Retyping each entry exactly is the whole task.

▽

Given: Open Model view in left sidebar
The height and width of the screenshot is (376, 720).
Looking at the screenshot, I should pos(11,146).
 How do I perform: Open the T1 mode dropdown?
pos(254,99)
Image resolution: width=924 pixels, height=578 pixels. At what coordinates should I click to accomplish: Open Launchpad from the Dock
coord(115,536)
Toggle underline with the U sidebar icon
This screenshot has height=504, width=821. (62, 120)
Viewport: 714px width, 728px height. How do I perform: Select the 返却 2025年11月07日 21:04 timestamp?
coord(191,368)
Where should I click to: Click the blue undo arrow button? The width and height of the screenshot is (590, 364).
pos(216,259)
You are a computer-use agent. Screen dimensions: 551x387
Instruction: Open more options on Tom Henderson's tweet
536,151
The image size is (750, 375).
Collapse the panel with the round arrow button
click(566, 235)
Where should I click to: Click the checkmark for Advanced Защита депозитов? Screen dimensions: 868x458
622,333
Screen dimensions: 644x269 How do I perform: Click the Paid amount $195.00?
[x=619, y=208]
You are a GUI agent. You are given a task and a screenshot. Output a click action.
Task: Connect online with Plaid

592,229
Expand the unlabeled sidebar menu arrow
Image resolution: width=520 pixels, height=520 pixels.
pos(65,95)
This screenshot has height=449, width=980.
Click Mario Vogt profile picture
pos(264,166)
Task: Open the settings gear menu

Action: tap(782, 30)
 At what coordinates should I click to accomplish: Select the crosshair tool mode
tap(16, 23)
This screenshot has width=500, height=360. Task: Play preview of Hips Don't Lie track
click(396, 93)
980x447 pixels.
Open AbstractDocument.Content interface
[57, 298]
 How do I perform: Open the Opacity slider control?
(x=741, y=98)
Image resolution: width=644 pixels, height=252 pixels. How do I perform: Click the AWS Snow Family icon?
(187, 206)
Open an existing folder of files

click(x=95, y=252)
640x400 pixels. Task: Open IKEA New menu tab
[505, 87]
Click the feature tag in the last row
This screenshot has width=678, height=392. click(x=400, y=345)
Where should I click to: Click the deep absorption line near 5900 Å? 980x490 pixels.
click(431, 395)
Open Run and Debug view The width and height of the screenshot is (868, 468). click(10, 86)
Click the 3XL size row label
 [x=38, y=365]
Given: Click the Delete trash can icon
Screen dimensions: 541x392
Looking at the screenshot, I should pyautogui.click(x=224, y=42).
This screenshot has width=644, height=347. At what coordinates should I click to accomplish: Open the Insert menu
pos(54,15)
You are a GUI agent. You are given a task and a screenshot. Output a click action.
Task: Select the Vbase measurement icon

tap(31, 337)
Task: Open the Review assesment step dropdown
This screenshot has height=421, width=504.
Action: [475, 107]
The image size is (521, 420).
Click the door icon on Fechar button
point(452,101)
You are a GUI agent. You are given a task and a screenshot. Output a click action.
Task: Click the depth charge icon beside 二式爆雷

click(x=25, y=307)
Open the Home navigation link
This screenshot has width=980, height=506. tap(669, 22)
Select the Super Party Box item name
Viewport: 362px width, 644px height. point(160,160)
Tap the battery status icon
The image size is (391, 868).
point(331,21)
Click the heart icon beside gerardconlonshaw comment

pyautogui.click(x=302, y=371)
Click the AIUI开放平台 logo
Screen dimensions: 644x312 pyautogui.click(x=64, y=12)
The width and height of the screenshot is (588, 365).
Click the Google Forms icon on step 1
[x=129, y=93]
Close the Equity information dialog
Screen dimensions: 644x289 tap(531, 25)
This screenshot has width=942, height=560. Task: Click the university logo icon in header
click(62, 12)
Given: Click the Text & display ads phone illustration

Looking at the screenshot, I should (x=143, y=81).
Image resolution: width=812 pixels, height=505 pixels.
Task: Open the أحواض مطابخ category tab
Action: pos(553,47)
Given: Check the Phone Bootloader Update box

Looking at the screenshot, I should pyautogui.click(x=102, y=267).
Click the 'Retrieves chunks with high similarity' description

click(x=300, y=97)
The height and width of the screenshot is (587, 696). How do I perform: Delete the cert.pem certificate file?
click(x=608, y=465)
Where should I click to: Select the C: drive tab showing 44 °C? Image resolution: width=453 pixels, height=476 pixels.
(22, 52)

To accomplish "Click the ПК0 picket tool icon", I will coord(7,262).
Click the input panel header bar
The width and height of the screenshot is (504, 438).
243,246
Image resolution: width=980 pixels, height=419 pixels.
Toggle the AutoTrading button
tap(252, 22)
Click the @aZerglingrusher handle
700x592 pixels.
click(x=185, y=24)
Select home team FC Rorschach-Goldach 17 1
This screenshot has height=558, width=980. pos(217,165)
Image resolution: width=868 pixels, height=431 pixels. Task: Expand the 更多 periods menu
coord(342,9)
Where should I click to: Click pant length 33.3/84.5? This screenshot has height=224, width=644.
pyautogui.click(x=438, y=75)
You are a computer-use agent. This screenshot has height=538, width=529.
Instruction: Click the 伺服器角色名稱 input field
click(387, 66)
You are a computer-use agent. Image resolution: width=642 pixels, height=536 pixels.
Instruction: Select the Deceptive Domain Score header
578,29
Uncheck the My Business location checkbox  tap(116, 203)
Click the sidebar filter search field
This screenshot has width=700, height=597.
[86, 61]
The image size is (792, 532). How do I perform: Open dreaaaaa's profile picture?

△

• RESPONSE BOX:
Given: Open Model view in left sidebar
The height and width of the screenshot is (376, 720).
Looking at the screenshot, I should pos(11,146).
 How do I perform: Open the T1 mode dropdown?
pos(254,99)
Image resolution: width=924 pixels, height=578 pixels. At what coordinates should I click to accomplish: Open Launchpad from the Dock
coord(115,536)
Toggle underline with the U sidebar icon
This screenshot has height=504, width=821. (62, 120)
Viewport: 714px width, 728px height. How do I perform: Select the 返却 2025年11月07日 21:04 timestamp?
coord(191,368)
Where should I click to: Click the blue undo arrow button? The width and height of the screenshot is (590, 364).
pos(216,259)
You are a computer-use agent. Screen dimensions: 551x387
Instruction: Open more options on Tom Henderson's tweet
536,151
The image size is (750, 375).
Collapse the panel with the round arrow button
click(566, 235)
Where should I click to: Click the checkmark for Advanced Защита депозитов? Screen dimensions: 868x458
622,333
Screen dimensions: 644x269 How do I perform: Click the Paid amount $195.00?
[x=619, y=208]
You are a GUI agent. You are given a task and a screenshot. Output a click action.
Task: Connect online with Plaid

592,229
Expand the unlabeled sidebar menu arrow
Image resolution: width=520 pixels, height=520 pixels.
pos(65,95)
This screenshot has height=449, width=980.
Click Mario Vogt profile picture
pos(264,166)
Task: Open the settings gear menu

Action: tap(782, 30)
 At what coordinates should I click to accomplish: Select the crosshair tool mode
tap(16, 23)
This screenshot has width=500, height=360. Task: Play preview of Hips Don't Lie track
click(396, 93)
980x447 pixels.
Open AbstractDocument.Content interface
[57, 298]
 How do I perform: Open the Opacity slider control?
(x=741, y=98)
Image resolution: width=644 pixels, height=252 pixels. How do I perform: Click the AWS Snow Family icon?
(187, 206)
Open an existing folder of files

click(x=95, y=252)
640x400 pixels. Task: Open IKEA New menu tab
[505, 87]
Click the feature tag in the last row
This screenshot has width=678, height=392. click(x=400, y=345)
Where should I click to: Click the deep absorption line near 5900 Å? 980x490 pixels.
click(431, 395)
Open Run and Debug view The width and height of the screenshot is (868, 468). click(10, 86)
Click the 3XL size row label
 [x=38, y=365]
Given: Click the Delete trash can icon
Screen dimensions: 541x392
Looking at the screenshot, I should pyautogui.click(x=224, y=42).
This screenshot has width=644, height=347. At what coordinates should I click to accomplish: Open the Insert menu
pos(54,15)
You are a GUI agent. You are given a task and a screenshot. Output a click action.
Task: Select the Vbase measurement icon

tap(31, 337)
Task: Open the Review assesment step dropdown
This screenshot has height=421, width=504.
Action: [475, 107]
The image size is (521, 420).
Click the door icon on Fechar button
point(452,101)
You are a GUI agent. You are given a task and a screenshot. Output a click action.
Task: Click the depth charge icon beside 二式爆雷

click(x=25, y=307)
Open the Home navigation link
This screenshot has width=980, height=506. tap(669, 22)
Select the Super Party Box item name
Viewport: 362px width, 644px height. point(160,160)
Tap the battery status icon
The image size is (391, 868).
point(331,21)
Click the heart icon beside gerardconlonshaw comment

pyautogui.click(x=302, y=371)
Click the AIUI开放平台 logo
Screen dimensions: 644x312 pyautogui.click(x=64, y=12)
The width and height of the screenshot is (588, 365).
Click the Google Forms icon on step 1
[x=129, y=93]
Close the Equity information dialog
Screen dimensions: 644x289 tap(531, 25)
This screenshot has width=942, height=560. Task: Click the university logo icon in header
click(62, 12)
Given: Click the Text & display ads phone illustration

Looking at the screenshot, I should (x=143, y=81).
Image resolution: width=812 pixels, height=505 pixels.
Task: Open the أحواض مطابخ category tab
Action: pos(553,47)
Given: Check the Phone Bootloader Update box

Looking at the screenshot, I should pyautogui.click(x=102, y=267).
Click the 'Retrieves chunks with high similarity' description

click(x=300, y=97)
The height and width of the screenshot is (587, 696). How do I perform: Delete the cert.pem certificate file?
click(x=608, y=465)
Where should I click to: Select the C: drive tab showing 44 °C? Image resolution: width=453 pixels, height=476 pixels.
(22, 52)

To accomplish "Click the ПК0 picket tool icon", I will coord(7,262).
Click the input panel header bar
The width and height of the screenshot is (504, 438).
243,246
Image resolution: width=980 pixels, height=419 pixels.
Toggle the AutoTrading button
tap(252, 22)
Click the @aZerglingrusher handle
700x592 pixels.
click(x=185, y=24)
Select home team FC Rorschach-Goldach 17 1
This screenshot has height=558, width=980. pos(217,165)
Image resolution: width=868 pixels, height=431 pixels. Task: Expand the 更多 periods menu
coord(342,9)
Where should I click to: Click pant length 33.3/84.5? This screenshot has height=224, width=644.
pyautogui.click(x=438, y=75)
You are a computer-use agent. This screenshot has height=538, width=529.
Instruction: Click the 伺服器角色名稱 input field
click(387, 66)
You are a computer-use agent. Image resolution: width=642 pixels, height=536 pixels.
Instruction: Select the Deceptive Domain Score header
578,29
Uncheck the My Business location checkbox  tap(116, 203)
Click the sidebar filter search field
This screenshot has width=700, height=597.
[86, 61]
The image size is (792, 532). How do I perform: Open dreaaaaa's profile picture?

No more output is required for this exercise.